## [Document excerpt]

════════

I thought this error was related to an unexpected access to a shared memory and analyzed the process with Nsight System , but didnt'  find anything valuable .
So I updated the GPU drivers and reinstalled CUDA and gave it a try again, but this time the CUDA kernel abruptly stops (That is what I think is happening) which causes the  program exit in the middle of the execution without any error logs or any errors on the console.

I am not sure what to do or what exactly is happening.
please help me out with this ,
Cheers (:
vernal shale
vestal current
#

Well I thought the same , but it is working with the same GPPU I chose form colab

#

when I checked the memory access using Nsight I found that the same memory address was accessed at the same time by two processes, maybe that is the issue ?

rose furnace
terse locust
#

So two processes are accessing the same block of memory in the GPU? Are you allocating the memory being used correctly?

vestal current
#

maybe the GPU monitoring software is interfering with the process

#

I have this software from alienware which controls the lighting and allows overclocking for the GPU installed in my pc as it is an alienware , maybe that is the cause of this issue ?

════════

## [Data shown]
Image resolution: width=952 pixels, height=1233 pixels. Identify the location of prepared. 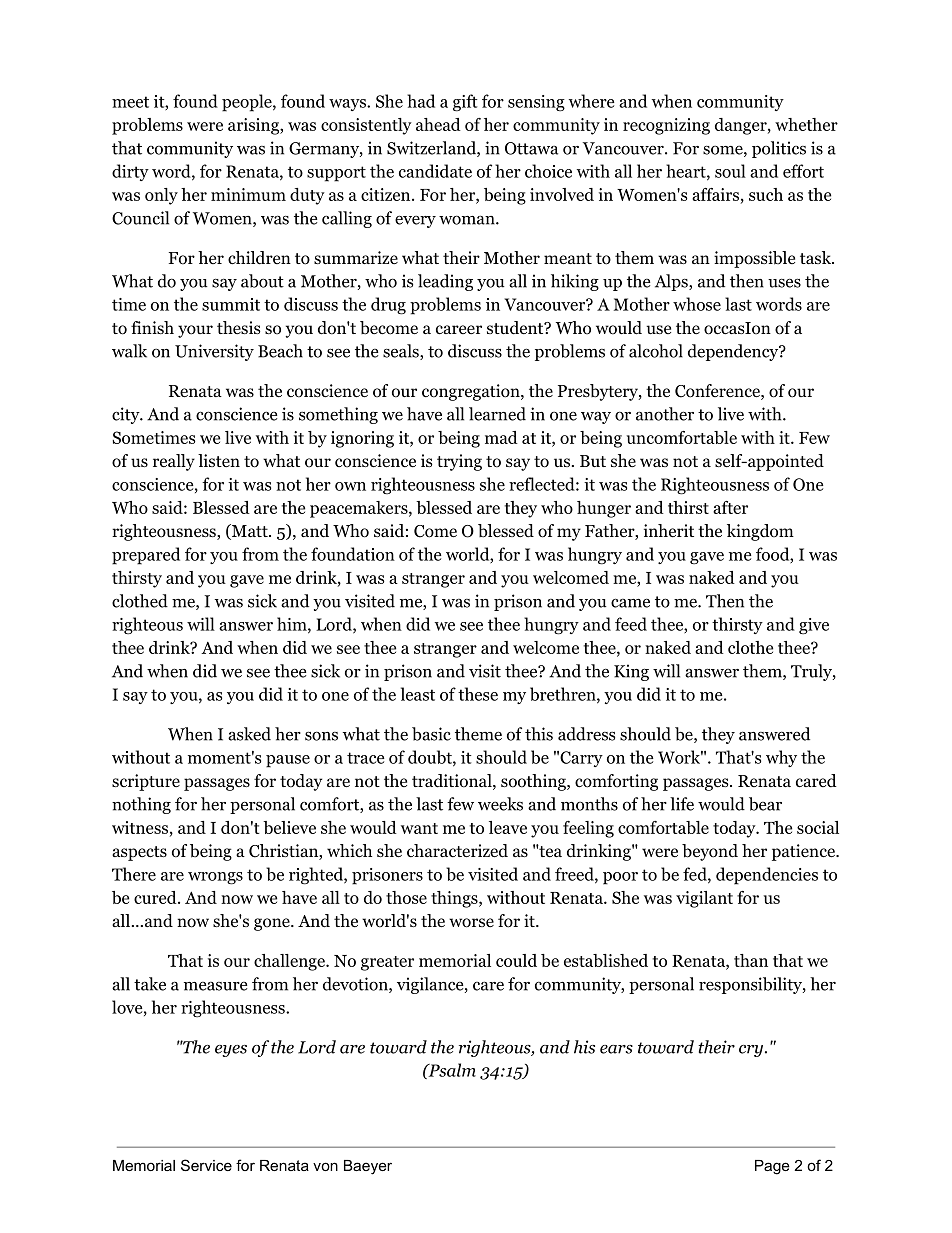
(146, 556).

════════

## [Stated problem 1]
Write out the portion of the CUDA forum thread that opens with the words containing "So I updated" and closes with "the issue ?".
## [Stated problem 2]
According to the CUDA forum thread, what two functions does the Alienware software on the poster's computer perform?
## [Stated problem 3]
Carry on the CUDA forum thread from the point at which it stops.

## [Task response 1]
So I updated the GPU drivers and reinstalled CUDA and gave it a try again, but this time the CUDA kernel abruptly stops (That is what I think is happening) which causes the  program exit in the middle of the execution without any error logs or any errors on the console.

I am not sure what to do or what exactly is happening.
please help me out with this ,
Cheers (:
vernal shale
vestal current
#

Well I thought the same , but it is working with the same GPPU I chose form colab

#

when I checked the memory access using Nsight I found that the same memory address was accessed at the same time by two processes, maybe that is the issue ?

## [Task response 2]
It controls the lighting and allows overclocking of the GPU.

## [Task response 3]
rose furnace
#

Well software should keep to its own memory part allocated 🤔

#

at least in the ram, since it has a offset based on the memory allocated.

vestal current
#

I have no Idea on how to software allocates memory

#

technically It should only be monitoring the temps and clk of the GPU , unless it is trying to do something else !?

rose furnace
#

What software are you using to train?

vestal current
rose furnace
#

cli in which language?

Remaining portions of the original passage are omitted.